3・11の福島原発事故をきっかけに、これまでの原子力中心のエネルギー政策を抜本的に見直す必要がある。原発を利用しなくてもよい低エネルギー型の社会づくりを自治体から取り組みを進めていく。
・エネルギー政策は国の仕事という従来のあり方を見直し、地方からも「脱原発」の意思表示をすることによって、国のエネルギーシフトを加速させる流れをつくる。
・高松市の地域特性を活かし、太陽光や太陽熱、風、地熱、バイオマス、小水力などの再生可能エネルギーを推進することで、原発や化石燃料に頼らない分散型のエネルギーシステムを構築していく。
・再生可能エネルギーを地域住民共有の財産とみなし、市民が再生可能エネルギー普及のために「市民共同発電所」などに出資できるスキームを支援する。市民参加によって、エネルギーの「地産地消」をめざす。

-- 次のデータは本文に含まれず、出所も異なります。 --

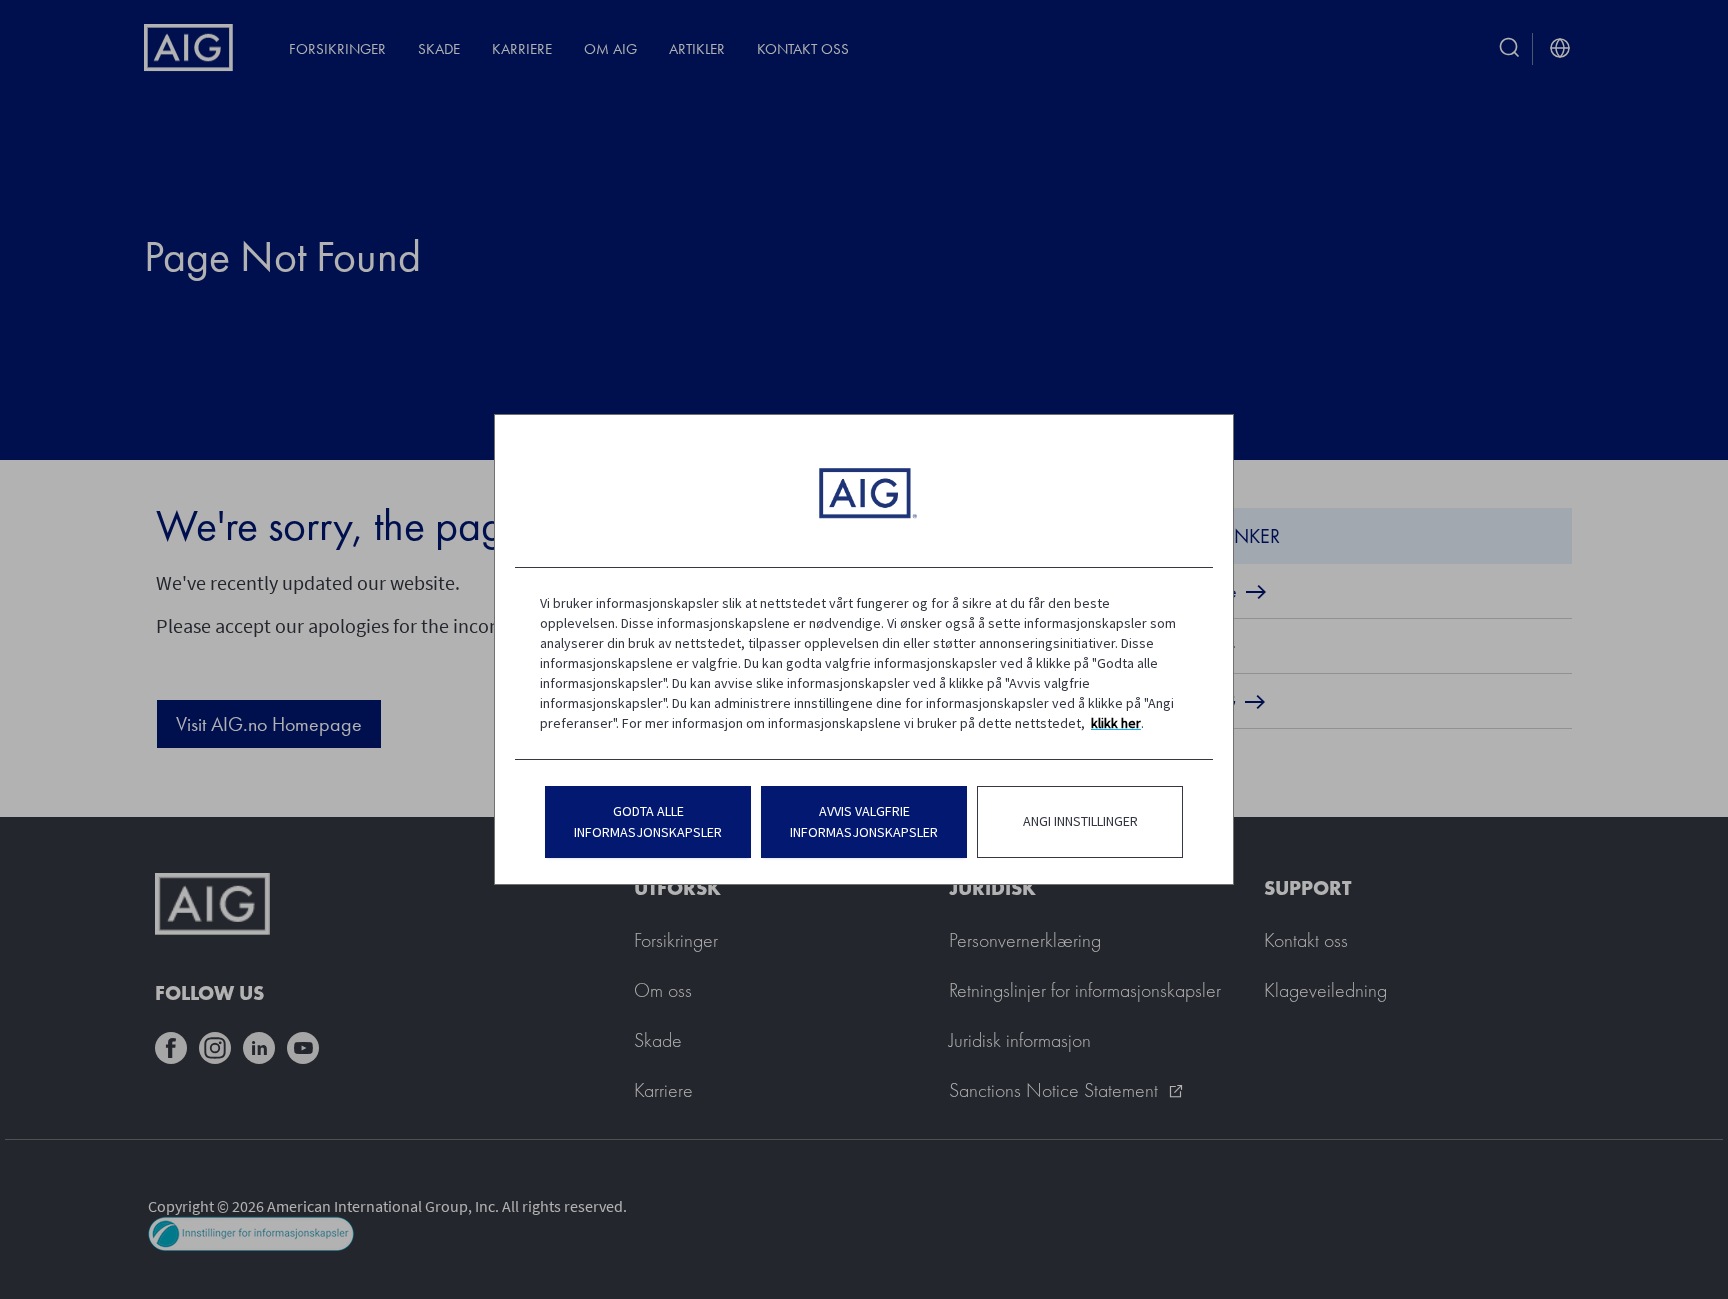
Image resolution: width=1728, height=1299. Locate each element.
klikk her (1116, 723)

・これまでの電力会社からの電力購入は、原発の危険性や高い発電コストによることから、地域の電力を地域PPS(地域の電力会社)から調達できるようにすることで、市民によるエネルギー自治を推進する。
・全国初に行った、高松市の「施設仕分け」を発展させ、公共施設の利用率・コスト・老朽化などを可視化する「財産白書」、より実績を反映した財政見通しなどの作成を進める。また、財政の健全化、公共施設の再編、見直しやコスト削減、無駄な事業の削減に向け、市民自身が市民のための事業の選択や予算組み換えを選択していく仕組みづくりを進める。

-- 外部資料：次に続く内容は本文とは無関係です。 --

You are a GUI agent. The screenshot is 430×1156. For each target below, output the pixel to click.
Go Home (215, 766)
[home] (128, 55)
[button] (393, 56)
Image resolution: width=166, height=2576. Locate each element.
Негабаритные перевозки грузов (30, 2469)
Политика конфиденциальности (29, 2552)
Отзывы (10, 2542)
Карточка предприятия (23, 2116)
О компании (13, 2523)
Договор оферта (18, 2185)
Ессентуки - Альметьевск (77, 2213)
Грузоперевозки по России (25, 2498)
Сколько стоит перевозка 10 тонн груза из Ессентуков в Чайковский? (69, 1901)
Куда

・自治体の財政の構造的な問題として、制度的・政治的に、国の裁量や判断に拘束されているということがあるが、今後の人口減・高齢化社会を迎える中で、国―自治体の税制体系や財源の見直しについても言及していく必要がある。また、臨時財政対策債や合併特例債は、あくまで地方自治体の「借金」であるという認識に立ち、安易な発行を抑制するよう監視をする必要がある。
・これまでの公共事業の中には、何十年も前に計画され、必要性がなくなっているにもかかわらず進められている事業がある。次世代にとって必要不可欠かつ経済的負の遺産とならない公共事業を選択し、再評価するために、多様な意見とアイデアを持つ市民参加を進める。
・202030(指導的地位に女性が占める割合を2020年までに30%にするという国の目標)の実現を高松から実現し、女性の社会参画を積極的に進める。そのためには、管理職、審議会委員、教育委員選定の女性委員数の拡大。
・あらゆる政策、意思決定過程への女性の参画を進め、男女共同参画の観点を反映させる。
・当事者と市民の声が反映された「障がい者差別禁止条例」の制定をめざす。
・障がい者が地域で暮らすための住居支援や職場確保を進める。
・セクシュアル・マイノリティ(性的少数者)の権利を認める。
・さまざまな家族のあり方を尊重し、必要な支援策を充実させる。
・在住外国人は地域社会を構成する一員であり、地域の経済や文化の担い手でもある。私たちの生活する地域における多様な国籍、民族に属する人々の言語や文化を互いに受け入れ、必要な支援策を展開することにより、豊かな多文化共生社会を構築する。
・ヘイトスピーチ(特定の民族や人種を排除する言動)に反対し、国に対し法規制などを求める。
・子どもの成長と子育てを社会全体で支援するまちづくりを推進するために、子どもの成長への支援、子育て家庭への支援、子どもを虐待等から守るための対策などについての基本的な施策を推進する。
・障がい児をもつ保護者の相談、支援体制の整備。
・「子どもの権利」をベースに置き、子どもが主体で意見が反映される学校運営を行うことで、いじめ等を防ぎ生きる力を養う。
・学校図書館の充実、子どもの読書活動を推進する。
・新しい教育委員会制度を市民に開かれたものにする。
・高松市における子どもの貧困率の把握、実態調査を進め、「子どもの貧困対策法」を有効活用する。
・あらゆる機会を活用し、子どもたちや次の世代に高松空襲を語り継ぎ、高松から平和を発信する。
・高松市との姉妹都市(アメリカ/セント・ピーターズバーグ市、フランス/トゥール市)、友好都市(中国/南昌市)との更なる連携を進め、市民間の交流と相互理解を深める。
・国境を越えた国際課題(平和や環境問題など)に取り組む都市間の国際連携を進める。